- **EXERCISE SET**:
a: In the Hyperloop forum thread, write out the passage from "## rstanek (Nov" to "on their own.".
b: Extend the Hyperloop forum thread with more of its discussion, picking up after its final post.

- **PAGE**:
# Hyperloop by first quarter next year (2017)



## stowlin (Apr 25, 2016)

Forbes Welcome

If you have not followed this story I recommend it. Hyperloop is an Elon Musk "idea" that has raised over $250 million of private non government money to be developed; and one of two primary developers of the technology says they'll have a prototype in place by the end of the first quarter of next year 2017. This means we an find out if this is real and works by March 31, 2017? It is truly amazing what private industry can do when government is out of the way. I do hope this works in time to stop California from wasting $120 billion on a high speed rail system that is just stupid.


----------



## csi-tech (Apr 13, 2013)

I want a Hyperloop that connects New York To LA.


----------



## rstanek (Nov 9, 2012)

Private research and development on projects like this is a good thing until the government takes it and turns it into something that wasn't meant to be.


----------



## stowlin (Apr 25, 2016)

They can rival airline speeds they believe, and that means rivaling the price point too. They will keep govt out until they find no profit incentive. As long as they can profit they will role with this on their own.

- **RECORD EXCERPTS**:

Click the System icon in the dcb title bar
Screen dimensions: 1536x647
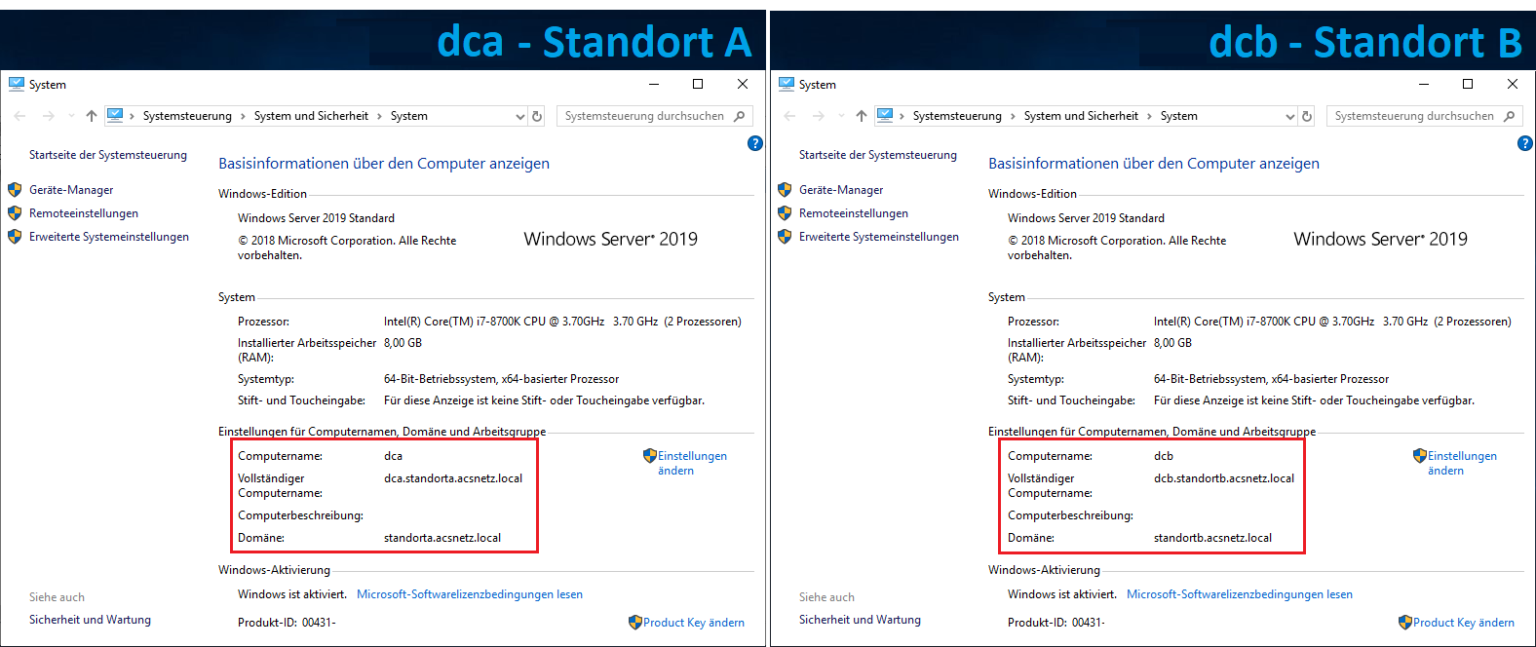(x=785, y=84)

==

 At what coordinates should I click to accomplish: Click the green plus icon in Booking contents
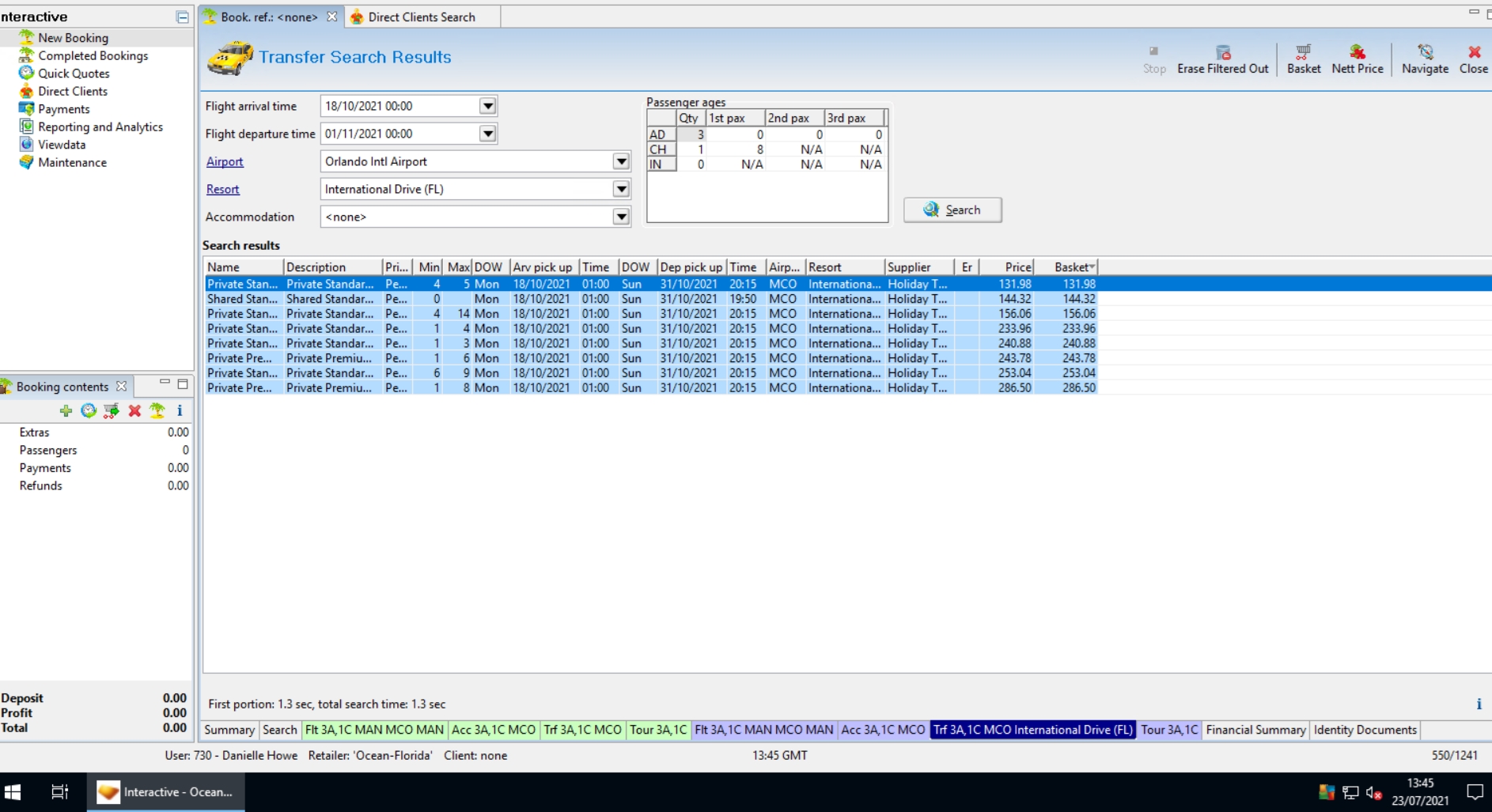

- **WRITTEN ANSWERS**:
a:
## rstanek (Nov 9, 2012)

Private research and development on projects like this is a good thing until the government takes it and turns it into something that wasn't meant to be.


----------



## stowlin (Apr 25, 2016)

They can rival airline speeds they believe, and that means rivaling the price point too. They will keep govt out until they find no profit incentive. As long as they can profit they will role with this on their own.

b:
----------



## sideKahr (Oct 15, 2014)

Wouldn't a few 30.06 rounds repressurize that above ground metal tube?" Sounds impractical.


----------



## stowlin (Apr 25, 2016)

sideKahr said:


> Wouldn't a few 30.06 rounds repressurize that above ground metal tube?" Sounds impractical.


The same thing could be said for airplanes but it doesn't happen much. The same could happen to cars on the highway but how often does it? We can't live our lives out of the fear of horrible acts by people. Such an invention would cause someone harm - how? Why would anyone want to cause those using it harm? I would imagine it would be considered a great invention. One of the coolest articles I read on it was that California Ports don't have the capacity to load items made in the USA for shipment overseas. With the invention of a hyperloop for cargo its possible to put a loading station in a very rural area and have the goods "looped" to the port quickly and affordably for shipment overseas.

Also I think the above ground element is just because its cheaper then below ground.


----------



## sideKahr (Oct 15, 2014)

stowlin said:


> ...The same thing could be said for airplanes but it doesn't happen much. The same could happen to cars on the highway but how often does it?...


"Pipeline Crews Tackle Huge Oil Spill Caused by Shooting"

"Workers struggled today to contain one of the largest spills in the 24-year history of the Trans-Alaska Pipeline, caused on Thursday by a man who fired a bullet into the 4-foot-wide structure after a heavy bout of drinking, law enforcement officials said."

http://www.nytimes.com/2001/10/06/u...e-huge-oil-spill-caused-by-shooting.html?_r=0

Never underestimate the suckage of people.


----------



## stowlin (Apr 25, 2016)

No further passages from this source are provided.